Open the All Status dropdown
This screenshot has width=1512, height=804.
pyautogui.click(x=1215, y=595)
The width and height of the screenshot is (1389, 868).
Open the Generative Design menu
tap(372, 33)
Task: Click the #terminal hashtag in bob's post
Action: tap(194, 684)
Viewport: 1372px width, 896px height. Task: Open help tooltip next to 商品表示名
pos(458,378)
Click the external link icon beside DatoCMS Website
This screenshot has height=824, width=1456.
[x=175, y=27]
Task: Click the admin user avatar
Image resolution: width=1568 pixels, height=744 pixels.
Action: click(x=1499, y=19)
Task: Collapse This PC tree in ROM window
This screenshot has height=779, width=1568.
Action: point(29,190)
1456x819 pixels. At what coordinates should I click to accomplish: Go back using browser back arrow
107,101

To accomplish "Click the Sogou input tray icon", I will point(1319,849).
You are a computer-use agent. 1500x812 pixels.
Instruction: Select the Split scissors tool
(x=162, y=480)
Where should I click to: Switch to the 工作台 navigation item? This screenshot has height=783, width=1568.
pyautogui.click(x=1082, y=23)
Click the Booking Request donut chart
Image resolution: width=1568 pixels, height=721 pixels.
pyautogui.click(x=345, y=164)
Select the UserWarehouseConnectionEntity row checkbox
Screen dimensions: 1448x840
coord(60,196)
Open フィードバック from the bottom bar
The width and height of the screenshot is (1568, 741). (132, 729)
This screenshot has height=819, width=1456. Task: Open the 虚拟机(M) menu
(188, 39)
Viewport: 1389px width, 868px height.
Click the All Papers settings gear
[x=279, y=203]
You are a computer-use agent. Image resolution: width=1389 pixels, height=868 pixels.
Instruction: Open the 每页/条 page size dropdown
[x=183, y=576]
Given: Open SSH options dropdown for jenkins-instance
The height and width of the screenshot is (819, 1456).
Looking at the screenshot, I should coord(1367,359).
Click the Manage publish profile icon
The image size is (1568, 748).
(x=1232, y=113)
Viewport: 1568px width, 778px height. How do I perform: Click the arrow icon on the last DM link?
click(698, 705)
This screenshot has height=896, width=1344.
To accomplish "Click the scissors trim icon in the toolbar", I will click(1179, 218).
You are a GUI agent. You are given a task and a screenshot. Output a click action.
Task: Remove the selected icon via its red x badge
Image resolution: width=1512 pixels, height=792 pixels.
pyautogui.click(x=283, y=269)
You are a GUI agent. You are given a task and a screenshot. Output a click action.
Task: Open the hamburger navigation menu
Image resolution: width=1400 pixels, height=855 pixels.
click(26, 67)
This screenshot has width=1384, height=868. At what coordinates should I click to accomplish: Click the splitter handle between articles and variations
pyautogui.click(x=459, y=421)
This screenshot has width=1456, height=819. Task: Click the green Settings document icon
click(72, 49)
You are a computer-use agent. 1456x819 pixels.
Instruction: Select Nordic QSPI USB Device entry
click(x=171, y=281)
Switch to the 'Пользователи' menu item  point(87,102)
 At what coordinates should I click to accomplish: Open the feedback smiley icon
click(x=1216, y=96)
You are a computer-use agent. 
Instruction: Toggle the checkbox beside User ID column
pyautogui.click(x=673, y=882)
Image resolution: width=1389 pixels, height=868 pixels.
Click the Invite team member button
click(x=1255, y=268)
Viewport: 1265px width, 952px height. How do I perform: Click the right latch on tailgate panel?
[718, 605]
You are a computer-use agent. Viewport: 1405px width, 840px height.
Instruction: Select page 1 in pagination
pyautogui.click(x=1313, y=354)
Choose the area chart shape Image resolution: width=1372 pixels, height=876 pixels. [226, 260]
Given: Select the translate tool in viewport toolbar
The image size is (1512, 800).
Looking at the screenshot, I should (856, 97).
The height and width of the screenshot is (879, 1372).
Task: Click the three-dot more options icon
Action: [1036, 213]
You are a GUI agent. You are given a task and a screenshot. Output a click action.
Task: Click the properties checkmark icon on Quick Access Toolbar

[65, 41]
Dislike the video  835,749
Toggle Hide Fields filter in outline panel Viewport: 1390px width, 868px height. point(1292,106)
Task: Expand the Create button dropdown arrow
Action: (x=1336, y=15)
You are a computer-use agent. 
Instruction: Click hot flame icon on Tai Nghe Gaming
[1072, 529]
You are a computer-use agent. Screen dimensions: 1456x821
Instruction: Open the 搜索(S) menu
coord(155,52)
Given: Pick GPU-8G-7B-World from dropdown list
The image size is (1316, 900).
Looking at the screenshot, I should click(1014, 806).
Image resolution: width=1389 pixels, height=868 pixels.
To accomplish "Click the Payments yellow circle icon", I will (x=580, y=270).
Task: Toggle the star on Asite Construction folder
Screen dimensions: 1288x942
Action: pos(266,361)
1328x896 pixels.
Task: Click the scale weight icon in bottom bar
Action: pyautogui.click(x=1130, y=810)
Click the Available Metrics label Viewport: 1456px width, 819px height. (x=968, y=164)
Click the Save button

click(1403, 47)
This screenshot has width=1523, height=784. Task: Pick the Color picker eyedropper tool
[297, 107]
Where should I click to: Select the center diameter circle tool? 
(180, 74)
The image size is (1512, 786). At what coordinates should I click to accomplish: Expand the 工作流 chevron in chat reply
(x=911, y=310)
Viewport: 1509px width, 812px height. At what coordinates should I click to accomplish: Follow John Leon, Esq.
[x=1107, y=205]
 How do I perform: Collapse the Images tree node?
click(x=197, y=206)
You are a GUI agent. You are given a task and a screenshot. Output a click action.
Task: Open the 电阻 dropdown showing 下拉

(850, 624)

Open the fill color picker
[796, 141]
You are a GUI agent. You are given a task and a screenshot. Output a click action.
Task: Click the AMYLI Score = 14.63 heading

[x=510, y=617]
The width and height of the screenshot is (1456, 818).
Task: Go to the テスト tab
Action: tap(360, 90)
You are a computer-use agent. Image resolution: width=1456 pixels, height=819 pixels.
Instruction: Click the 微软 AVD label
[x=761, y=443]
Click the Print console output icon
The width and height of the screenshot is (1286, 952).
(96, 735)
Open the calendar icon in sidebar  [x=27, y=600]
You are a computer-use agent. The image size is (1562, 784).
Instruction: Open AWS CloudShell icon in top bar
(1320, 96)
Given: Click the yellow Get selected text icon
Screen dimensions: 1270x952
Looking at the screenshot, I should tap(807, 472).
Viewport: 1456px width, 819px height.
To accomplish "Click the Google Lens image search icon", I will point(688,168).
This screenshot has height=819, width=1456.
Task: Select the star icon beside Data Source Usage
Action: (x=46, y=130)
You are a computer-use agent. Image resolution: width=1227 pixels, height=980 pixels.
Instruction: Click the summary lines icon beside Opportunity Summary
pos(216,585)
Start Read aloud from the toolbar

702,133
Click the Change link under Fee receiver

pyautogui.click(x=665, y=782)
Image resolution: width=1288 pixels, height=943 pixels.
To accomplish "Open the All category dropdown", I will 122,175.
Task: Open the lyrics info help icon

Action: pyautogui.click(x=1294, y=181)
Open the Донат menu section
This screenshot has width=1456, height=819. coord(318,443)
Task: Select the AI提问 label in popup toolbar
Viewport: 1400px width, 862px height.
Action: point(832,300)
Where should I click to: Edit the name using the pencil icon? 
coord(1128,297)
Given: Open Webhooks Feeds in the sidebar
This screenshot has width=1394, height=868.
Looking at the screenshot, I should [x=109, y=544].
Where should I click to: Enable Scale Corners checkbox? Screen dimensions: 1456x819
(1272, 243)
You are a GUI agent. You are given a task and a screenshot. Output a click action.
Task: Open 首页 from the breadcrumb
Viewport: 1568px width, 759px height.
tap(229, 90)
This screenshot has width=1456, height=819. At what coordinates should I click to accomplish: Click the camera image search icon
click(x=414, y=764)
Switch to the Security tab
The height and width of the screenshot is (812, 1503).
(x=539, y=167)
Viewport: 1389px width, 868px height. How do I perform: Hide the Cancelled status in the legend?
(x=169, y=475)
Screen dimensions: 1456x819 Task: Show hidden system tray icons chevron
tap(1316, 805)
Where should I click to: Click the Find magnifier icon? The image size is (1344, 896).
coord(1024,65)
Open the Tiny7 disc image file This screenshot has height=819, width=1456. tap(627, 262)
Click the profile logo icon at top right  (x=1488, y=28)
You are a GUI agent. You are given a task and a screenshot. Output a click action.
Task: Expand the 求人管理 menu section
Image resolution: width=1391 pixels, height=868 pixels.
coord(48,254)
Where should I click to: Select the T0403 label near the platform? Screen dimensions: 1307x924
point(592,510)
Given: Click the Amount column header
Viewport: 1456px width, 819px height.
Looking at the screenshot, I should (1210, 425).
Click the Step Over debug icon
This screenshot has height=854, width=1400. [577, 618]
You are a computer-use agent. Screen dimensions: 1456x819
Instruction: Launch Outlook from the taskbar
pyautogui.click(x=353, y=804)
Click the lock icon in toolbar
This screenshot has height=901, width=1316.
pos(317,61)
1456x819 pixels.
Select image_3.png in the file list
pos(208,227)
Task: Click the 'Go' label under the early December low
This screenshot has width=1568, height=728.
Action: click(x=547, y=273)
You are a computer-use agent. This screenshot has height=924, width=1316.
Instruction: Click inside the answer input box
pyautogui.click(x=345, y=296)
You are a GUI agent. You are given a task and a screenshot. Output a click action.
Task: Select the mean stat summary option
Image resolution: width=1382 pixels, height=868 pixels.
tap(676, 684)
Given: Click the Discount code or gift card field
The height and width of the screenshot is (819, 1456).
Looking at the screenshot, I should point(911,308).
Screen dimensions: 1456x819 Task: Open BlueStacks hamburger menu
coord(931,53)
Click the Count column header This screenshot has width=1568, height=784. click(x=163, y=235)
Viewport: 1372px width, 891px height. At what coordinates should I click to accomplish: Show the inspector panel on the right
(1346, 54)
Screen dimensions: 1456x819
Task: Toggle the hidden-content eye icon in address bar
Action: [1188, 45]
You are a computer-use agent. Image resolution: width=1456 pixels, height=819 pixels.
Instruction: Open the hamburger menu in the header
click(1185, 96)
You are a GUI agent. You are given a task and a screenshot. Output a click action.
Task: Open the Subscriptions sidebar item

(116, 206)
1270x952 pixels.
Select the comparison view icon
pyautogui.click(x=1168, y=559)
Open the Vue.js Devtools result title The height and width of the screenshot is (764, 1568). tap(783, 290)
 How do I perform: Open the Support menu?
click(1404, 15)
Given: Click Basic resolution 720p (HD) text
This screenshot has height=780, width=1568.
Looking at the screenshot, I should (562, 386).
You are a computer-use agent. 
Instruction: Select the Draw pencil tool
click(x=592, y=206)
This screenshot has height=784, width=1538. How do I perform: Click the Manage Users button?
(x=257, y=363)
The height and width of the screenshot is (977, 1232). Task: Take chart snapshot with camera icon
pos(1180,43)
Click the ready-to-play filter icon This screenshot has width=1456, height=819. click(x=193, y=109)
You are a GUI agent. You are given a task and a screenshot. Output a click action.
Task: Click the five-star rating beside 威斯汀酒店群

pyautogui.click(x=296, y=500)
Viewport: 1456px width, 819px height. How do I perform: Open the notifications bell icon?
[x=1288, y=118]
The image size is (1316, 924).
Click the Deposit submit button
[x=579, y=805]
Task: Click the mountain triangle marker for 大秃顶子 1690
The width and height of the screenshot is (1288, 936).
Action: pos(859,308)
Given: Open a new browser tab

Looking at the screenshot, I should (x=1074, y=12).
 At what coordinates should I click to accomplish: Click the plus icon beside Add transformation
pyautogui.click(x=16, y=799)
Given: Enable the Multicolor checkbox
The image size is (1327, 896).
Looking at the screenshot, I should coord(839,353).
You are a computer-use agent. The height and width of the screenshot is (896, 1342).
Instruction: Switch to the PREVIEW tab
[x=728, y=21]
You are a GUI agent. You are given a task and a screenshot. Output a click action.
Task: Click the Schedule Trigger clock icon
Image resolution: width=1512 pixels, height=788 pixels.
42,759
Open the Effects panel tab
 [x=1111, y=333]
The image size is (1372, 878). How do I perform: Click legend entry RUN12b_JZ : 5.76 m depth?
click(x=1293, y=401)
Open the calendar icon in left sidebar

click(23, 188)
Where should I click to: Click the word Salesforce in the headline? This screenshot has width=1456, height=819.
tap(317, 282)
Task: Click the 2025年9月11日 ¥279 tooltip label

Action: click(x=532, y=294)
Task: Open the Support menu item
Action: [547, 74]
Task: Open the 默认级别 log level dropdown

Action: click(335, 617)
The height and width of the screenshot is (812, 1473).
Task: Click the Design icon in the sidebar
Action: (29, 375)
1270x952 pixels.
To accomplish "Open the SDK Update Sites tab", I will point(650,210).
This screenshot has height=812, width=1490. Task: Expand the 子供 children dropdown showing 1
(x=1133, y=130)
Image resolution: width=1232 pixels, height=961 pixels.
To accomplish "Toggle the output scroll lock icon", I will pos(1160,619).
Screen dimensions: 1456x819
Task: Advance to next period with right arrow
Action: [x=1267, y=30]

————————

#### Task statement:
State the number of lines holding the word "profile" in the listing. Add nothing else.

#### Result of the task:
2